The agent searches for relevant tools, authenticates if needed, and executes them, all through these meta tools. For large responses or bulk operations, the agent offloads work to the workbench sandbox. Meta tool calls share context through a `session_id`, so the agent can search in one call and execute in the next without losing state.

Composio also surfaces **learned plans** from past executions: step-by-step workflows that have worked before for similar tasks, guiding the agent without starting from scratch.

- [Tools and toolkits](/docs/tools-and-toolkits): Full details on meta tools, discovery, and execution

# Authentication

When a tool requires authentication and the user hasn't connected yet, the agent uses `COMPOSIO_MANAGE_CONNECTIONS` to generate a **Connect Link**, a hosted page where the user authorizes access.

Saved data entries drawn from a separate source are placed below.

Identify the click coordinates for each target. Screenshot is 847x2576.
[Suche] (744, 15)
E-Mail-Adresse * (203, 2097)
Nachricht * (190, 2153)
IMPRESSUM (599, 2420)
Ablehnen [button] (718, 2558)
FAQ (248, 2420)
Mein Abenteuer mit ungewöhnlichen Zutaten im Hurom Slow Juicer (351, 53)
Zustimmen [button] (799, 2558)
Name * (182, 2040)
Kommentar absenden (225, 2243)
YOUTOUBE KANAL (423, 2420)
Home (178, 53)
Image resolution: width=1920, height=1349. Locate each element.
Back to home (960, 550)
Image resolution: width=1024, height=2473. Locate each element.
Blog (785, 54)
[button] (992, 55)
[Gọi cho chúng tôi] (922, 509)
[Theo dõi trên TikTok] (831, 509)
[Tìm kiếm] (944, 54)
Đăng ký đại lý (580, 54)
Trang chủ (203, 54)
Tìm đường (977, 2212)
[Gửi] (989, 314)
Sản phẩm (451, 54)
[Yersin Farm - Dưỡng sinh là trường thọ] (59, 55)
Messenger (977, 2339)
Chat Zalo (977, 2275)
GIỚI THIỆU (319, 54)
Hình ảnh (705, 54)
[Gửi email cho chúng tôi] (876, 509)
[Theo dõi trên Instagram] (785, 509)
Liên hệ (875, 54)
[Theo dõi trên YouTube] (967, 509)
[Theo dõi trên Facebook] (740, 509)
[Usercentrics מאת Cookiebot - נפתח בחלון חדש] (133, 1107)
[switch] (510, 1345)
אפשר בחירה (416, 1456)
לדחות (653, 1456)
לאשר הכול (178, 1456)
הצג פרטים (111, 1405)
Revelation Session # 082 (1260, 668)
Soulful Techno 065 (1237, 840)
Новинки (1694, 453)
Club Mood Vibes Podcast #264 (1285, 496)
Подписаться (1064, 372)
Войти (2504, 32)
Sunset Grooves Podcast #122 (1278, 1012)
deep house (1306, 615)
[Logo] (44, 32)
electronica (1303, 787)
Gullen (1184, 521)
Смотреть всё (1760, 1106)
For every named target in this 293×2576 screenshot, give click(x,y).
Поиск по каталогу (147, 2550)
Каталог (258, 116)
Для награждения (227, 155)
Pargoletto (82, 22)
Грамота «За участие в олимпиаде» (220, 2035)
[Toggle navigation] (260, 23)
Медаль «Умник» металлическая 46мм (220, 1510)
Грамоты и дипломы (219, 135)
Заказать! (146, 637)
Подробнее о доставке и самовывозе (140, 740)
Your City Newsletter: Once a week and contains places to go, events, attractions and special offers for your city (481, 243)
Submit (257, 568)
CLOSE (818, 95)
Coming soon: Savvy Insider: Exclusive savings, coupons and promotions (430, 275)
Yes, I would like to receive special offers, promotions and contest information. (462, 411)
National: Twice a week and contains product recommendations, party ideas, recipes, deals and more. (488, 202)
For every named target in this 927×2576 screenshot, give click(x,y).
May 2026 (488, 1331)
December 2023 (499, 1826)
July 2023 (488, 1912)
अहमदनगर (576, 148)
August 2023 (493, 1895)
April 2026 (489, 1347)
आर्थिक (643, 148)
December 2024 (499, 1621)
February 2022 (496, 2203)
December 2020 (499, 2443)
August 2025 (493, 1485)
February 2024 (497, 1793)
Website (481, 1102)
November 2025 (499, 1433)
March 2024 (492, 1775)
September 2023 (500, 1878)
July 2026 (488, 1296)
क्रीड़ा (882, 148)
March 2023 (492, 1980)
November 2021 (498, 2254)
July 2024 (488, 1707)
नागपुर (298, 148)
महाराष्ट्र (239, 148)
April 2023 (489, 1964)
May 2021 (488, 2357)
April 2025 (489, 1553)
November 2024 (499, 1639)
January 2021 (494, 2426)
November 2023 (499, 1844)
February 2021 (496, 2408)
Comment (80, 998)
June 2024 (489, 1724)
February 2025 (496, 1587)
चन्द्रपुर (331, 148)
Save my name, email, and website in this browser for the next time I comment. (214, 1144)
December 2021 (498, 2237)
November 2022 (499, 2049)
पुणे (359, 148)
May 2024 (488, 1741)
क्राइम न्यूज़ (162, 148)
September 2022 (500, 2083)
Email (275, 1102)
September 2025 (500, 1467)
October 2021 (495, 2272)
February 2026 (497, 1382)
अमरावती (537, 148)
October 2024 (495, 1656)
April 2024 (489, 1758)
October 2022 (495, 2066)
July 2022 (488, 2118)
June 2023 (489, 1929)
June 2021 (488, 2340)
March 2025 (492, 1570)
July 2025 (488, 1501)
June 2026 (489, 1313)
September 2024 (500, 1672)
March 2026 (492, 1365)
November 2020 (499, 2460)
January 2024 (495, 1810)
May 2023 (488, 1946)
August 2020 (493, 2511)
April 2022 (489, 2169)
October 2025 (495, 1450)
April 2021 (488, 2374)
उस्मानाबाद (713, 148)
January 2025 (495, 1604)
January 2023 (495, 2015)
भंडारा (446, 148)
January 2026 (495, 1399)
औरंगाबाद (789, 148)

In a conversation, this looks like:

> **You:** Create a GitHub issue for the login bug
>
> **Agent:** You'll need to connect your GitHub account. Please authorize here: \
>
> **You:** Done
>
> **Agent:** Created issue #42 on your-org/your-repo.

Composio manages the OAuth flow end to end: redirects, token exchange, and automatic refresh. Connections persist across sessions. A user who connects GitHub once can use it in every future session without re-authenticating.

- [Authentication](/docs/authentication): Connect Links, OAuth, API keys, and custom auth configs

# Remote workbench

Large responses from `COMPOSIO_MULTI_EXECUTE_TOOL` are automatically synced to a secure remote workbench. Instead of stuffing thousands of lines into the context window, the agent can work with the data inside the workbench:

* **Reading** files and tool responses
* **Searching** across large outputs
* **Writing and executing** Python code to transform, filter, or aggregate data
* **Calling Composio tools** via the `run_composio_tool` helper for bulk orchestration

This keeps the agent's context window lean while still letting it handle operations like labeling hundreds of emails, processing CSV exports, or summarizing long API responses.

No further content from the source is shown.